(Collected data entries)
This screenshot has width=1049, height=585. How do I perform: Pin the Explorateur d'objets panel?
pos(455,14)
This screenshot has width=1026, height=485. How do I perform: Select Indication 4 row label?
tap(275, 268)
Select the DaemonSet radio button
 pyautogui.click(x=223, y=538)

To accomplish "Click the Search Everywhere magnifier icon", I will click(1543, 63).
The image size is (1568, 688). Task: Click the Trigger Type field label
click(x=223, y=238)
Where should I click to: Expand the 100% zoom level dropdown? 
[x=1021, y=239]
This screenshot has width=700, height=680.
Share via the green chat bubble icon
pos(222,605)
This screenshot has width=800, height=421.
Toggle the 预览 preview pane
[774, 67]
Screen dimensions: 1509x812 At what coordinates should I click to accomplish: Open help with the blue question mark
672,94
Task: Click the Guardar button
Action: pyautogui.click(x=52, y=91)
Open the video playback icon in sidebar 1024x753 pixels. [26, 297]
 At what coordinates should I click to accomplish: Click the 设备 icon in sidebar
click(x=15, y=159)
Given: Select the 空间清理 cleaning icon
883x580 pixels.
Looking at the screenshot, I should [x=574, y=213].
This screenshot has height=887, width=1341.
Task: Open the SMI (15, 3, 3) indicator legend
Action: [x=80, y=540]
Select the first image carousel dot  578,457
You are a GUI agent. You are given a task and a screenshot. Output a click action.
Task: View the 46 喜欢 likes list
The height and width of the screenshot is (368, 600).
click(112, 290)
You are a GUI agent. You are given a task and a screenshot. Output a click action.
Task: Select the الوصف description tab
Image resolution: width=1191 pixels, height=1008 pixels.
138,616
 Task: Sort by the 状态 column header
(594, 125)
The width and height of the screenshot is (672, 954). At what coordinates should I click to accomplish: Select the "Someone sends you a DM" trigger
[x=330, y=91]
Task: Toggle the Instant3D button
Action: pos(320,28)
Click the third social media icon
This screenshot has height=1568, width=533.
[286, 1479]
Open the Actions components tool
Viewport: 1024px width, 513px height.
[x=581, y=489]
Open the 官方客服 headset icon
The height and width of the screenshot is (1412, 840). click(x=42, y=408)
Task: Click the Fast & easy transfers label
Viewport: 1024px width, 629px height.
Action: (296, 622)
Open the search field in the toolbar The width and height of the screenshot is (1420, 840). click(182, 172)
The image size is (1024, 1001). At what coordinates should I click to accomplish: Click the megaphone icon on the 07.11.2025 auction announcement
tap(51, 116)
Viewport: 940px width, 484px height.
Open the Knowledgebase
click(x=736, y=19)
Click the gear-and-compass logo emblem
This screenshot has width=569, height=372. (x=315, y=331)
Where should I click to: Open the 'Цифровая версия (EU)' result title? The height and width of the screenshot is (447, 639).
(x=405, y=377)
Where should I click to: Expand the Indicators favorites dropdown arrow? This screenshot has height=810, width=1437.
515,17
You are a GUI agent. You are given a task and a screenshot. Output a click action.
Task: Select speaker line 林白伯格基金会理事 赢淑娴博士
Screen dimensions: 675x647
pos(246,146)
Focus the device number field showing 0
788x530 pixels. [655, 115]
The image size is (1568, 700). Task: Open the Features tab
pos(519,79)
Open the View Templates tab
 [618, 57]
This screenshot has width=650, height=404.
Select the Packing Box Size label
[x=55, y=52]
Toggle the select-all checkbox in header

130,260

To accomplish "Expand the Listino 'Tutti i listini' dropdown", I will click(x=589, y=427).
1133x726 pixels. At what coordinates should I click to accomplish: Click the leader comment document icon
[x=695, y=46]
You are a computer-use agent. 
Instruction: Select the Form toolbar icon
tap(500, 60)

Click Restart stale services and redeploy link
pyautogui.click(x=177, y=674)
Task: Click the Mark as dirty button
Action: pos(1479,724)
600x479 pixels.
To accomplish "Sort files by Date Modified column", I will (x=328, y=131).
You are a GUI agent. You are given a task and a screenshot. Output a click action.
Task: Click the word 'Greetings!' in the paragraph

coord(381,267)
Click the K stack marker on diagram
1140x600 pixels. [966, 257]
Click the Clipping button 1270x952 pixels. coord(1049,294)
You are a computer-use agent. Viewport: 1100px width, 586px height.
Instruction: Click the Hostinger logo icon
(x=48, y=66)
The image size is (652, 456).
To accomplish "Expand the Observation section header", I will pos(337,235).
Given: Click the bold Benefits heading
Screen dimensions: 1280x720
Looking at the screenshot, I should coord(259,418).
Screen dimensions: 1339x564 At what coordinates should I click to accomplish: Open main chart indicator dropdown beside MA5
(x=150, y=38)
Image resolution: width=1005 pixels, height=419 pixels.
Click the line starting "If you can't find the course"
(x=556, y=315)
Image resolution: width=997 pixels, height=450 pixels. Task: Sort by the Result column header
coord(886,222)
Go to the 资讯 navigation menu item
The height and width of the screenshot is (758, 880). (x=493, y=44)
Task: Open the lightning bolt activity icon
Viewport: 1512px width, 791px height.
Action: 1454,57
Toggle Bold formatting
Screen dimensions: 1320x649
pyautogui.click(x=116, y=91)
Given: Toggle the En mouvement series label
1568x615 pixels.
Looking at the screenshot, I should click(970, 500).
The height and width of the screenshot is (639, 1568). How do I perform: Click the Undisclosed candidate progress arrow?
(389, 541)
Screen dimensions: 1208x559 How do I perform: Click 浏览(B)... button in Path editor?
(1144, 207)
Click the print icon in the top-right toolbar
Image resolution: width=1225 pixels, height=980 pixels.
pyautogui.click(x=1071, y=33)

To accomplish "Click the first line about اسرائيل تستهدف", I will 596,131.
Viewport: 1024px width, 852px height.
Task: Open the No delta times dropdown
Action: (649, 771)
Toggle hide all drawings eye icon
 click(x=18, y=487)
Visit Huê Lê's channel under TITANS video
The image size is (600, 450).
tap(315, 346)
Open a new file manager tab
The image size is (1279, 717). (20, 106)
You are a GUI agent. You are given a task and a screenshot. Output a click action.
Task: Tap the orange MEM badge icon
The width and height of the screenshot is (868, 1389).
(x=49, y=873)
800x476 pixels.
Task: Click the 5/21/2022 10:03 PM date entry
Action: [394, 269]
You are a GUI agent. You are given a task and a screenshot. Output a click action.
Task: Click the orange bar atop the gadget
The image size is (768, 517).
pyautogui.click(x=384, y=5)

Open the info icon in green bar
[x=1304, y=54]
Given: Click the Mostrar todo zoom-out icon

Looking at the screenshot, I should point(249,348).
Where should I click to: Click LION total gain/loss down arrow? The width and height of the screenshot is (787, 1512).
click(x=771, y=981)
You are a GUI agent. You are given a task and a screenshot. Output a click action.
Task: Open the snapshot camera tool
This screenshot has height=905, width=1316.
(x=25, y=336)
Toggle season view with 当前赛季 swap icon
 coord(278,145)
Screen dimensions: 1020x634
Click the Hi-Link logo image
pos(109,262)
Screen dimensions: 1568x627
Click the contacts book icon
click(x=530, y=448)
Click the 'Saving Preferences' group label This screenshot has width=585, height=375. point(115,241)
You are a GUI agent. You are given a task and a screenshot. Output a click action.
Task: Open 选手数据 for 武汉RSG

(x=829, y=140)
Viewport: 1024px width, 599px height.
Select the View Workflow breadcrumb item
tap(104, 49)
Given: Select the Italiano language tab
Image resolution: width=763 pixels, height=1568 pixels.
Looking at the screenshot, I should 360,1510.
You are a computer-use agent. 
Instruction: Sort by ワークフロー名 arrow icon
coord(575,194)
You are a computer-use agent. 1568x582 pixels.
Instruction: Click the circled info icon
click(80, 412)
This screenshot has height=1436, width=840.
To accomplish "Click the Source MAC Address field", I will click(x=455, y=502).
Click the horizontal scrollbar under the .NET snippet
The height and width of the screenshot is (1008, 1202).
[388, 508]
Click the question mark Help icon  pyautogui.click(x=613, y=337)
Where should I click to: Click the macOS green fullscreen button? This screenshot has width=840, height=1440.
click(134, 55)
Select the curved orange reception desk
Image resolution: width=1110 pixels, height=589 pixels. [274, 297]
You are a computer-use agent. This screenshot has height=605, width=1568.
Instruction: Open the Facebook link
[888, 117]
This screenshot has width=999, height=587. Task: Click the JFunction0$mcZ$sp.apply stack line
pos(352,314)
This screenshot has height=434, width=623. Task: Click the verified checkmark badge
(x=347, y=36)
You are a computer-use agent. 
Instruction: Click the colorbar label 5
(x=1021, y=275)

[Task statement]
Look through the data above. Find each line with the string "video" and copy it.

[Answer to the problem]
Open the video playback icon in sidebar 1024x753 pixels. [26, 297]
Visit Huê Lê's channel under TITANS video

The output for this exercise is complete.